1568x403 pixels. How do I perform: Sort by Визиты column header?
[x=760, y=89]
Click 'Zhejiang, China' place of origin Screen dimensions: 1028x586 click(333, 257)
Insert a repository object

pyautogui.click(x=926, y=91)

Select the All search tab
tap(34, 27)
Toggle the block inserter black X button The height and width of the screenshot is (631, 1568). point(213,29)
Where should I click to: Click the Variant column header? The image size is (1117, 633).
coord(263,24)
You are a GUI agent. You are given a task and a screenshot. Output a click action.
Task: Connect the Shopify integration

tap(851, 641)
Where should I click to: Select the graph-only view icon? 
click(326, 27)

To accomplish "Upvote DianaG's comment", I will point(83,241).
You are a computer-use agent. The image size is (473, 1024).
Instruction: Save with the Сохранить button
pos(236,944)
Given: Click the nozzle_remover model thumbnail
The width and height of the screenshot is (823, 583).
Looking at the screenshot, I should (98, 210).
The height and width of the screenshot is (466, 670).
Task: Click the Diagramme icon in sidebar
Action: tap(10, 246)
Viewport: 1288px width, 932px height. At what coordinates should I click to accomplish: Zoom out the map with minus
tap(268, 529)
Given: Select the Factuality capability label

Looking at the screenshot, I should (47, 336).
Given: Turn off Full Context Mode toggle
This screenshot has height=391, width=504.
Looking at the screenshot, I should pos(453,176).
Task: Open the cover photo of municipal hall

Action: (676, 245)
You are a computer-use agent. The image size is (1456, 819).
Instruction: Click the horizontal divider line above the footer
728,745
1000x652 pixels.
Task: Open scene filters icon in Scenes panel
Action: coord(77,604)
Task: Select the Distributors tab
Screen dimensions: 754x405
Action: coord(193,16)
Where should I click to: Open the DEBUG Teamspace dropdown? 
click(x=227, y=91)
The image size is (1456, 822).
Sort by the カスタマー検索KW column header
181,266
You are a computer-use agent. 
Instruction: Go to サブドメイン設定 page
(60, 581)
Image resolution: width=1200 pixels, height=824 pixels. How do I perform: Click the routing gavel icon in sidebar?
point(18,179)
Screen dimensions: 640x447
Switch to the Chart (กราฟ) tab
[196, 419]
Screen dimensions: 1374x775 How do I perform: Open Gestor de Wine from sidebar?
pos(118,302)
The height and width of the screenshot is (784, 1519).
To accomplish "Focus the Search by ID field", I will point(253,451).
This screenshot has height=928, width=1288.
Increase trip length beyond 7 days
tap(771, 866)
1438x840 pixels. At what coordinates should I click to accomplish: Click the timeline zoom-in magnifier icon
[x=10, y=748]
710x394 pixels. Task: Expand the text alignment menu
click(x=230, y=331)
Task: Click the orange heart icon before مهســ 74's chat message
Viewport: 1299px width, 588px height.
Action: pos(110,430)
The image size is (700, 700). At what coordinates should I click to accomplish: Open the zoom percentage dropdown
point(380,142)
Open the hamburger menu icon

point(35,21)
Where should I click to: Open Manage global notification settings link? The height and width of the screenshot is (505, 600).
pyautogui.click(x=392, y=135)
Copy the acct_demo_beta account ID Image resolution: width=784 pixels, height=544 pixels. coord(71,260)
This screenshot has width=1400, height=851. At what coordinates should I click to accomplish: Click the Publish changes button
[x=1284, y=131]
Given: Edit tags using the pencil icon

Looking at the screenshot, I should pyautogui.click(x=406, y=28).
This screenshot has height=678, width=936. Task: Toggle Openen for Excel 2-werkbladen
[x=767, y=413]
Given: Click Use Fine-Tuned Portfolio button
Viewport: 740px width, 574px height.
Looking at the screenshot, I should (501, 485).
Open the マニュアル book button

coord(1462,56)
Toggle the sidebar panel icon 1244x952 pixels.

--------------------------------

When the line with "Where should I click to: Select" is reached in the data above, start copying there, and copy each line exactly until the line with "You are a computer-use agent. The image size is (1456, 819)." has been copied; copy nothing else.

Where should I click to: Select the graph-only view icon? 
click(326, 27)

To accomplish "Upvote DianaG's comment", I will point(83,241).
You are a computer-use agent. The image size is (473, 1024).
Instruction: Save with the Сохранить button
pos(236,944)
Given: Click the nozzle_remover model thumbnail
The width and height of the screenshot is (823, 583).
Looking at the screenshot, I should (98, 210).
The height and width of the screenshot is (466, 670).
Task: Click the Diagramme icon in sidebar
Action: tap(10, 246)
Viewport: 1288px width, 932px height. At what coordinates should I click to accomplish: Zoom out the map with minus
tap(268, 529)
Given: Select the Factuality capability label

Looking at the screenshot, I should (47, 336).
Given: Turn off Full Context Mode toggle
This screenshot has height=391, width=504.
Looking at the screenshot, I should pos(453,176).
Task: Open the cover photo of municipal hall

Action: (676, 245)
You are a computer-use agent. The image size is (1456, 819).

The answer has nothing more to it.